A standing-room-only crowd overflowed into the hallway at the district’s Hammer Road office.
Zeppa was described as a “scorch and burn” litigator by new director Ken Landers, and as a “very competent expert” by board secretary Jim Boyles, who has worked with Zeppa in the past at another water utility.
“Is it your intention to initiate litigation?” Boyles asked general manager Bill Goheen, who strongly recommended the retention of Zeppa.
“Absolutely not,” Goheen answered. “However, it would be negligent to wait and not take some action to prepare a plan or have a consultant on board that could give timely answers.”
“Once you get attorneys involved, it’s too late to talk,” Landers countered.
Board treasurer Carol Meyer pointed out the board has employed experts in the past without jumping to the conclusion that litigation was the goal.

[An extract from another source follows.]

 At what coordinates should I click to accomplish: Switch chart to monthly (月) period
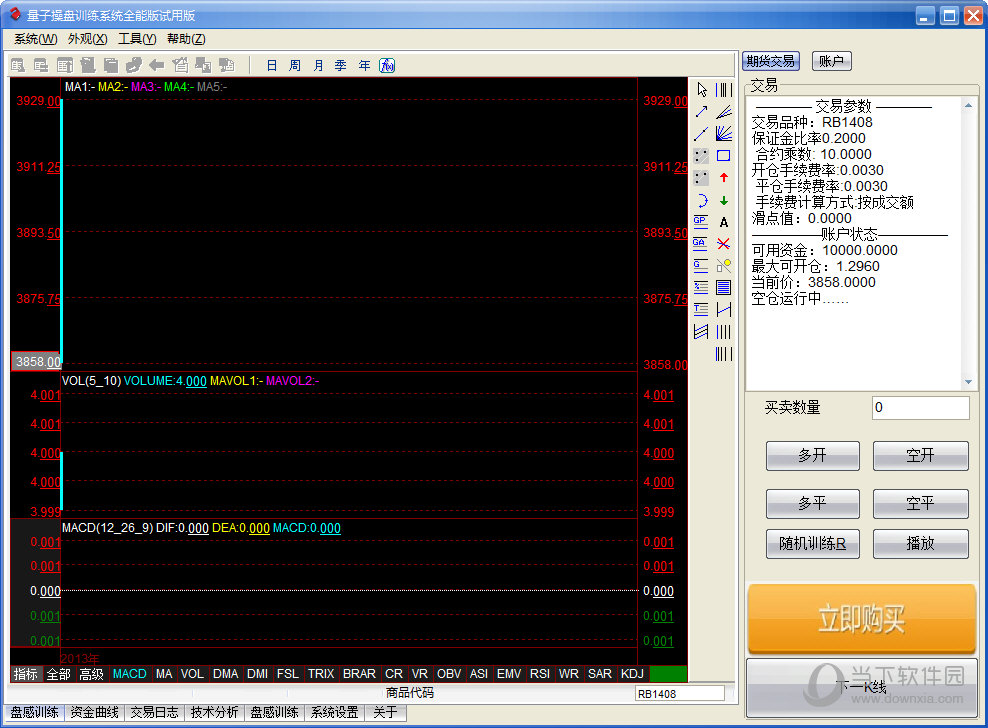318,65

“We’re better off getting a best and worst case scenario, so we’ll know the facts,” Landers said. “We need a feasibility study, not expose ourselves to the risk of litigation.”
New director Karen Jentzen said nothing has been presented to her to suggest a Gun Barrel City takeover would be a bad thing for ratepayers, “so why would I oppose it?”
“There is no evidence that a takeover would be positive for rate payers,” Meyer countered.
“As a steward of the district’s and your assets, it is my job to prevent any takeover of the district’s and your assets,” Boyles said.
At least two directors found Boyles’ comments highly offensive.
Not voting for the motion doesn’t mean “we’re giving assets away,” Landers answered.
According to the latest audit completed for years 2004-05 by accounting firm Johnson and Johnson, the district’s gross assets amount to nearly $30 million, including $27.5 million in property, plant and equipment.
“I will not take actions on issues I am uneducated on,” new director Mike Grant said, adding he had many questions, but the agenda did not afford him an opportunity to ask them at this time.
Meyer voted to oppose GBC until such time “facts and figures could be presented that showed no risk associated with it.”
During public comments, representatives from outlaying property owners associations, as well as other cities within the district, addressed the board.
The majority were opposed to the takeover and pointed out both Enchanted Oaks and Payne Springs city councils had approved formal resolutions opposing the GBC takeover.
All speakers recommended the board retain special legal counsel to deal with these issues, and to host a forum where Gun Barrel City’s complaints can be examined and solutions proposed.
GBC Economic Development Corporation board president Dennis R. Wood explained the takeover was prompted in part by the needfor the installation of an aerobic sewer system for a development project on Main Street.
“I’d say it’s broken,” Wood said, referring to comments made by those outside GBC who say, “if it ain’t broke, don’t fix it.”
Wood also pointed out other developments (Lowe’s, Wal-Mart) in the city were not asked to pay any impact fee, while the Landers’ project has been asked for a $200,000 contribution.
“When you consider that the project will likely pay $70,000 a year for sewer service, that amounts to double billing,” he said.
The GBC EDC has invested $1 million in the project, so the citizens of Gun Barrel have a high stake in this matter, Wood said.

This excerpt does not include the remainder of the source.